What is being asked — Repeat the listing in full. Nothing may be added or left out.

Raw data —
%%

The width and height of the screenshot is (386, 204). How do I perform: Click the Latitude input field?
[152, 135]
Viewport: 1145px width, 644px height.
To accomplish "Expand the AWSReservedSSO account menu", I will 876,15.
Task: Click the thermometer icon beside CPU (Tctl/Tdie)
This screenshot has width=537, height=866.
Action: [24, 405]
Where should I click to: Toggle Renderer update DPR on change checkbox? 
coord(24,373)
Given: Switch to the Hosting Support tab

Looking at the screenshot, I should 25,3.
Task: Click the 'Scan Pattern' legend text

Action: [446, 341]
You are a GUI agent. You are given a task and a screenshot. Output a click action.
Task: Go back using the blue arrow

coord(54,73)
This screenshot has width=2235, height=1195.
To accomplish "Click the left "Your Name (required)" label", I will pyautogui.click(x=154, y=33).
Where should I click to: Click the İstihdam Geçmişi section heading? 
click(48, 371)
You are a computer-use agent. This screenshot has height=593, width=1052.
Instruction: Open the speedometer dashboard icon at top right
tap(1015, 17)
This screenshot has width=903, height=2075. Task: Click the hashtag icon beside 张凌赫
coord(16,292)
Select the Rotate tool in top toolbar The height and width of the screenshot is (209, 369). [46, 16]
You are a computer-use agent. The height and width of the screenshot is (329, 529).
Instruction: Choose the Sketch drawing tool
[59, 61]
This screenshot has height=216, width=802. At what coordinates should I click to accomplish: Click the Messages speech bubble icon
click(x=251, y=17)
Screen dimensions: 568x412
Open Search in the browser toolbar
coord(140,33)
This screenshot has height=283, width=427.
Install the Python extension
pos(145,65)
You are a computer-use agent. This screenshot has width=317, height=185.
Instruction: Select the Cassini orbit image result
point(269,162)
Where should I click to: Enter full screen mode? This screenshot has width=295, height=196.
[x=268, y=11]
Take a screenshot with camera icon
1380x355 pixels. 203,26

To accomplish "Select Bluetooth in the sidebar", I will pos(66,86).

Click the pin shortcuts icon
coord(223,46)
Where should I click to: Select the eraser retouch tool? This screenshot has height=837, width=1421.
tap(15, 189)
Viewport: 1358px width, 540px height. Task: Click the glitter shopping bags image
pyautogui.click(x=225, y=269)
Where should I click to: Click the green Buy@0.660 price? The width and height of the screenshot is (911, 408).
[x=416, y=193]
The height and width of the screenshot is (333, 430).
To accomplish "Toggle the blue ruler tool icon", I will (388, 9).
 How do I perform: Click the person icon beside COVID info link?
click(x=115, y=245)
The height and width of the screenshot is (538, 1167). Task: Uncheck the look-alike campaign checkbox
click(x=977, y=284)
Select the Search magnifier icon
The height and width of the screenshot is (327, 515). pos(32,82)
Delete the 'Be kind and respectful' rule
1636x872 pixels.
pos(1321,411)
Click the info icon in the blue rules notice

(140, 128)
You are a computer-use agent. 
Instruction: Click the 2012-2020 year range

%%

Answer for the task —
The width and height of the screenshot is (386, 204). How do I perform: Click the Latitude input field?
[152, 135]
Viewport: 1145px width, 644px height.
To accomplish "Expand the AWSReservedSSO account menu", I will 876,15.
Task: Click the thermometer icon beside CPU (Tctl/Tdie)
This screenshot has width=537, height=866.
Action: [24, 405]
Where should I click to: Toggle Renderer update DPR on change checkbox? 
coord(24,373)
Given: Switch to the Hosting Support tab

Looking at the screenshot, I should 25,3.
Task: Click the 'Scan Pattern' legend text

Action: [446, 341]
You are a GUI agent. You are given a task and a screenshot. Output a click action.
Task: Go back using the blue arrow

coord(54,73)
This screenshot has width=2235, height=1195.
To accomplish "Click the left "Your Name (required)" label", I will pyautogui.click(x=154, y=33).
Where should I click to: Click the İstihdam Geçmişi section heading? 
click(48, 371)
You are a computer-use agent. This screenshot has height=593, width=1052.
Instruction: Open the speedometer dashboard icon at top right
tap(1015, 17)
This screenshot has width=903, height=2075. Task: Click the hashtag icon beside 张凌赫
coord(16,292)
Select the Rotate tool in top toolbar The height and width of the screenshot is (209, 369). [46, 16]
You are a computer-use agent. The height and width of the screenshot is (329, 529).
Instruction: Choose the Sketch drawing tool
[59, 61]
This screenshot has height=216, width=802. At what coordinates should I click to accomplish: Click the Messages speech bubble icon
click(x=251, y=17)
Screen dimensions: 568x412
Open Search in the browser toolbar
coord(140,33)
This screenshot has height=283, width=427.
Install the Python extension
pos(145,65)
You are a computer-use agent. This screenshot has width=317, height=185.
Instruction: Select the Cassini orbit image result
point(269,162)
Where should I click to: Enter full screen mode? This screenshot has width=295, height=196.
[x=268, y=11]
Take a screenshot with camera icon
1380x355 pixels. 203,26

To accomplish "Select Bluetooth in the sidebar", I will pos(66,86).

Click the pin shortcuts icon
coord(223,46)
Where should I click to: Select the eraser retouch tool? This screenshot has height=837, width=1421.
tap(15, 189)
Viewport: 1358px width, 540px height. Task: Click the glitter shopping bags image
pyautogui.click(x=225, y=269)
Where should I click to: Click the green Buy@0.660 price? The width and height of the screenshot is (911, 408).
[x=416, y=193]
The height and width of the screenshot is (333, 430).
To accomplish "Toggle the blue ruler tool icon", I will (388, 9).
 How do I perform: Click the person icon beside COVID info link?
click(x=115, y=245)
The height and width of the screenshot is (538, 1167). Task: Uncheck the look-alike campaign checkbox
click(x=977, y=284)
Select the Search magnifier icon
The height and width of the screenshot is (327, 515). pos(32,82)
Delete the 'Be kind and respectful' rule
1636x872 pixels.
pos(1321,411)
Click the info icon in the blue rules notice

(140, 128)
You are a computer-use agent. 
Instruction: Click the 2012-2020 year range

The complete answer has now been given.